───── KUTIPAN PILIHAN ─────

POSTMODERNISME
(Disusun Untuk
Memenuhi Tugas Matakuliah UAS Filsafat)
Dosen
Pengampu:
Muchtar
W Oetomo, S. Sos, M.A
Di susun oleh : Intan Shurullah Nurlayli
NIM
: 140531100068 (B)
UNIVERSITAS TRUNOJOYO MADURA
FAKULTAS ILMU SOSIAL dan ILMU BUDAYA
PRODI KOMUNIKASI
2014
A.
POSMODERNISME
Pada zaman kita hidup saat ini dikenal dengan zaman
postmodern dimana
perkembangan teknologi dan ilmu
pengetahuan sangat pesat. Seleruh pengembangan tersebut bertujuan untuk
memberikan kemudahan dan kelancaran manusia dalam melakukan aktifitasya
sehari-hari. Pemikiran pada perioede ini memfokuskan diri pada teori kritis
yang berbasis pada kemajuan dan emansipasi. Kemajuan dan emansipasi adalah dua
hal yang saling berkaitan, seperti yang dinyatakan oleh Habermas bahwa keberadaan
demokrasi ditunjang oleh sains dan teknologi.
Postmodern merupakan
kritik atas masyarakat modern dan kegagalannya memenuhi janji-janjinya.
Postmodern juga cenderung mengkritik segala sesuatu yang diasosiasikan dengan
modernitas, yaitu akumulasi pengalaman peradaban barat.
Postmodernisme bersifat relative.
Kebenaran bersifat relative, kenyataan (realita) adalah relative, dan keduanya
menjadi konstruk yang tidak bersambungan
satu sama lain.
Istilah
postmodernist, pertama kali dilontarkan oleh Arnold Toynbee pada tahun 1939
lewat bukunya yang berjudul Study of
History. Secara etimologis postmodern terdiri dari dua kata yaitu “post” dan “modern”. Kata post yang berarti “later of after” dan modern. Selain itu, menurut kubu
postmodernisme lainnya “post” berarti
melampui kematian modernism (Muzairi, 2009:148). Sedangkan secara terminologis
postmodern merupakan kritik atas masyarakat modern dan kegagalannya memenuhi
janji-janjinya.
B.
LATAR
BELAKANG LAHIRNYA POSTMODERNISME
Pada
tahun 1970-an Jean Francois Lyotard lewat karyanya The Postmodern Condition: A Report and Knowladge menolak ide dasar
filsafat modern. Menurut Lyotard, aliran modernism dianggap bergantung dan
terpaku pada grand narrative
(cerita-cerita besar) dan kemapanan filsafat yang hanya mengandalkan akal.

───── DATA YANG DIBERIKAN ─────

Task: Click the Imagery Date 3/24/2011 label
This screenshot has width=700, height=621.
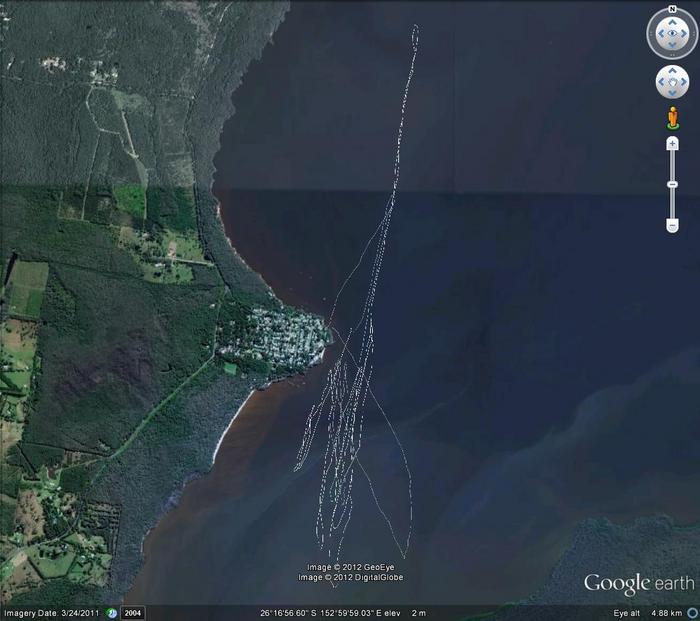Action: 51,612
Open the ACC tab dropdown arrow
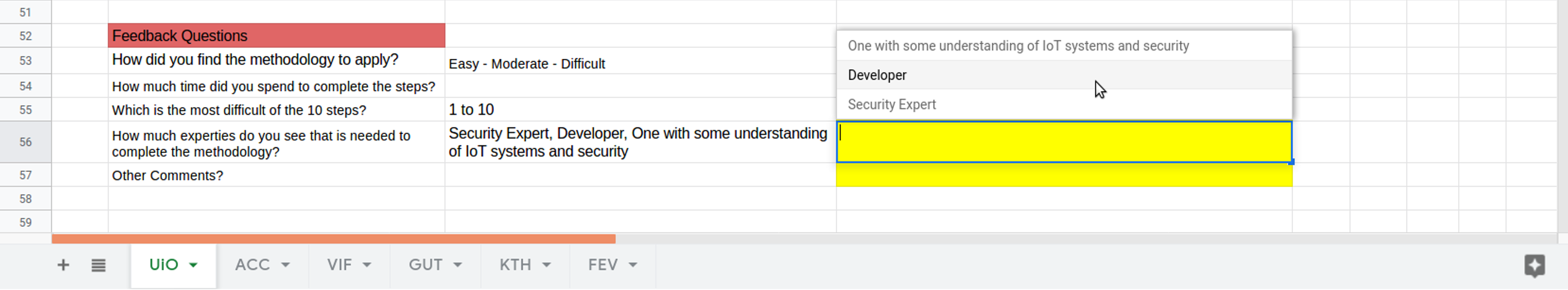 (285, 265)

─────

DAFTAR TUGAS:
1) Kutip bagian tulisan tentang postmodernisme yang dibuka dengan kata-kata "Postmodern juga cenderung" dan ditutup dengan "Postmodernisme bersifat relative.".
2) Sebutkan semua nama orang yang muncul di bagian A dan B tulisan tentang postmodernisme.
Jawablah hanya berdasarkan tulisan tentang postmodernisme.

KUNCI JAWABAN:
1)
Postmodern juga cenderung mengkritik segala sesuatu yang diasosiasikan dengan
modernitas, yaitu akumulasi pengalaman peradaban barat.
Postmodernisme bersifat relative.

2) Habermas, Arnold Toynbee, Muzairi, Jean Francois Lyotard